I have three kids, so getting overstimulated can happen often, lol! Whether I am dealing with the beautiful chaos of motherhood, sitting in traffic, or navigating anxious moments, I like to remind myself that I am safe.

How I practice it: Wherever I am—even if it's just gripping the steering wheel during a hectic drive—I take a deep breath, ground my posture, and say out loud or silently to myself: "I am safe." If I'm at home, I’ll place one hand over my heart and the other on my belly. By bringing awareness back to your physical body, you use the power of grounding touch to lower your heart rate. You are reminding your nervous system that right here, in this exact present micro-moment, you are protected.

3. Summer Tea: Iced Lemon Balm Lemonade

A warm cup of herbal tea is a beautiful, but since it's summer time, a hot drink isn't always what the body is calling for.

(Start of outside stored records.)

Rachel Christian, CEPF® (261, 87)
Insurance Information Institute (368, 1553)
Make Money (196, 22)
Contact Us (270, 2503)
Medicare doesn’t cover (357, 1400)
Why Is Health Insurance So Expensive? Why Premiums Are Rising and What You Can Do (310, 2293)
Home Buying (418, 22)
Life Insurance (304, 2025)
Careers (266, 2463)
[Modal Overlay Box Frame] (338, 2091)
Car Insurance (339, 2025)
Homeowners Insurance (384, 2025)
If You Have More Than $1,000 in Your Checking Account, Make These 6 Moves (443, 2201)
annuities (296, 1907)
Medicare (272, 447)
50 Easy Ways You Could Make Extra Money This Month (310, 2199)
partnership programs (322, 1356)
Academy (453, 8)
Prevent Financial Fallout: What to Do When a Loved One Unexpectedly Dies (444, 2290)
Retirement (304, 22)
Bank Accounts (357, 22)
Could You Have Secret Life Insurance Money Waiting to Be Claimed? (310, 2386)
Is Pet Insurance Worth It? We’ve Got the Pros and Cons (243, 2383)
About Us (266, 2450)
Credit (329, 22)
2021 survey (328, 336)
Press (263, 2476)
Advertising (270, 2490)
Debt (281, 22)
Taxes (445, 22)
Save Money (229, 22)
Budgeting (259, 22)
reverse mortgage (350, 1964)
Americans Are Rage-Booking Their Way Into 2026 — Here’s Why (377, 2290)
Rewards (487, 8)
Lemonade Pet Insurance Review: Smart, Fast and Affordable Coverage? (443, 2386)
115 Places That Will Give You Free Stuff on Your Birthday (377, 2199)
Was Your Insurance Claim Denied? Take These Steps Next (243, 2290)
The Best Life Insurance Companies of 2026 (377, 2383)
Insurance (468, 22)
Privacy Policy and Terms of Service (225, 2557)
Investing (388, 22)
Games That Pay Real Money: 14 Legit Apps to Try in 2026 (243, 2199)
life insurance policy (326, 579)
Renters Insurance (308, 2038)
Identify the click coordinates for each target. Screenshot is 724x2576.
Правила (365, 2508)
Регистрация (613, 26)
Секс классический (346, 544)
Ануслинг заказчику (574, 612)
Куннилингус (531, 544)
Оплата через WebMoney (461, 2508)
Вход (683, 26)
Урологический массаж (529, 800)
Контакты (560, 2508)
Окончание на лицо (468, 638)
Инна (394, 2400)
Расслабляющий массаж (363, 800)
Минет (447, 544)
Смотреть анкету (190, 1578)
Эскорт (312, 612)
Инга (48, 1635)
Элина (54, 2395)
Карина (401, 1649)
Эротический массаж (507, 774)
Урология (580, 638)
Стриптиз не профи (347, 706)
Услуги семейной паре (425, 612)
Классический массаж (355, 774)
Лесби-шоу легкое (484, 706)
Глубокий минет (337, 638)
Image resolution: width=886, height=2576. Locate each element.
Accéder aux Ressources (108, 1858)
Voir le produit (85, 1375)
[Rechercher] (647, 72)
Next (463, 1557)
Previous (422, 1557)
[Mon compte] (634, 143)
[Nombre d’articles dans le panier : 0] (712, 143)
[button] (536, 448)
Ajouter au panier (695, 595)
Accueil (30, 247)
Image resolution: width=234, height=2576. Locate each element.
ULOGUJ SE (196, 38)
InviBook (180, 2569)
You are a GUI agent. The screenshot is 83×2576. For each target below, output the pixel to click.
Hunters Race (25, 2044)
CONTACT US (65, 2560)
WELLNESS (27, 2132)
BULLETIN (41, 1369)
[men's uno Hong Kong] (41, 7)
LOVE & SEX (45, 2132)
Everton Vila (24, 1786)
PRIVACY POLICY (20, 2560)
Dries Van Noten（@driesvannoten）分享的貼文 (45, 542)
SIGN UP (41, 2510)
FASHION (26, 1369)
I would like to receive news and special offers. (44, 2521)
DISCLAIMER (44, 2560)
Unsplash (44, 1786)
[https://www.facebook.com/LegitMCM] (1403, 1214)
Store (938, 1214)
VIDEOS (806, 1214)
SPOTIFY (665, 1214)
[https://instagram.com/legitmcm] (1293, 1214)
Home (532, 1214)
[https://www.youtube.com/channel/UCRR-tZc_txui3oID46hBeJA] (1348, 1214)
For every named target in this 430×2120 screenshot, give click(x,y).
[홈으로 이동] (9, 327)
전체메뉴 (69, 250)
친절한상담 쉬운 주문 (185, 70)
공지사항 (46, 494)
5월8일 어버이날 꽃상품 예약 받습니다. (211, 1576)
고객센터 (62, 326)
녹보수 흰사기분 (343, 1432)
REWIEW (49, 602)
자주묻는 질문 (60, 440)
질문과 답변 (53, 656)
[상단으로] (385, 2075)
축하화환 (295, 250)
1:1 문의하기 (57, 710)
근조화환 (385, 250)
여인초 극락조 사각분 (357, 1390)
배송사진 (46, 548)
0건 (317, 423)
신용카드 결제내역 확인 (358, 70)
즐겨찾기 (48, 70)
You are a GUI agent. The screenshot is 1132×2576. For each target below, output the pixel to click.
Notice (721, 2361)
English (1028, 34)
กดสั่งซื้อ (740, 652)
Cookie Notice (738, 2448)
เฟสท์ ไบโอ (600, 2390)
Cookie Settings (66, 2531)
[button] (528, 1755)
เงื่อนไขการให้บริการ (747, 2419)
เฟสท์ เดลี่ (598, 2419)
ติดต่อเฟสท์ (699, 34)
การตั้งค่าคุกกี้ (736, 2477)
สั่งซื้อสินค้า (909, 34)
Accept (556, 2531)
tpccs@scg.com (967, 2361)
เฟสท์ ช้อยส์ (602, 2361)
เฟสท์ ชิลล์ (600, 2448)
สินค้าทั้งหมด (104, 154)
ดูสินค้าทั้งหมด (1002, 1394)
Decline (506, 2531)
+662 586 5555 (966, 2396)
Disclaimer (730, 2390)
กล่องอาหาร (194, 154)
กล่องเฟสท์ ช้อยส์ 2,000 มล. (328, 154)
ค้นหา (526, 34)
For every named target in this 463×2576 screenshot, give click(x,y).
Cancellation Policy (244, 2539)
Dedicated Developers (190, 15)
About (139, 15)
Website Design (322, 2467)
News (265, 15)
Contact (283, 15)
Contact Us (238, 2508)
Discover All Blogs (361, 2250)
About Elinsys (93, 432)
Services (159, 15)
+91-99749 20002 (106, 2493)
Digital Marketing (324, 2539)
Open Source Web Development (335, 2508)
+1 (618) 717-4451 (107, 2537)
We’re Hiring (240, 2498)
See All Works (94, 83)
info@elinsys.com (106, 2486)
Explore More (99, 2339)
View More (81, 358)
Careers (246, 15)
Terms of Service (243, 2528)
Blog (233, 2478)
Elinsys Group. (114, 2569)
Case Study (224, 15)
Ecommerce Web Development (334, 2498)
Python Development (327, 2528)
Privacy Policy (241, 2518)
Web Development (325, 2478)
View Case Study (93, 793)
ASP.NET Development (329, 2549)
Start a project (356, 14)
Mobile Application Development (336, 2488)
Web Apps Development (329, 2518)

Instead, an iced lemon balm lemonade is incredibly nice, refreshing, and deeply therapeutic.

You cannot rush the process of infusing herbs, and that sensory pause tells your body it’s time to slow down. I turn to gentle, nourishing nervine herbs to protect my system from the long-term damage of stress.

  • Lemon Balm (Melissa officinalis): This is a beautiful, bright herb that specifically targets the gut-brain connection. If your stress tends to settle in your stomach as bloating, tightness, or nervous butterflies, lemon balm is incredible for relaxing those smooth digestive muscles while calming a racing mind.

Steeping a strong batch of lemon balm tea, letting it cool, and mixing it with fresh lemon juice and a touch of honey gives you a delicious, crisp layer of defense for your immune and digestive health.

Bringing it All Together: Your Daily Sanctuary

The world outside might not quiet down tomorrow. The headlines will still be loud, and the to-do lists will still be long.

But you don’t have to let that chaos live inside your tissues, disrupting your digestion, compromising your immunity, or throwing your metabolism out of balance.

By actively implementing these simple tools—Box Breathing, reminding yourself "I am safe," and sipping on an iced herbal blend—you can manually flip the switch on stress. You can create an internal sanctuary where your body can rest, repair, and truly thrive.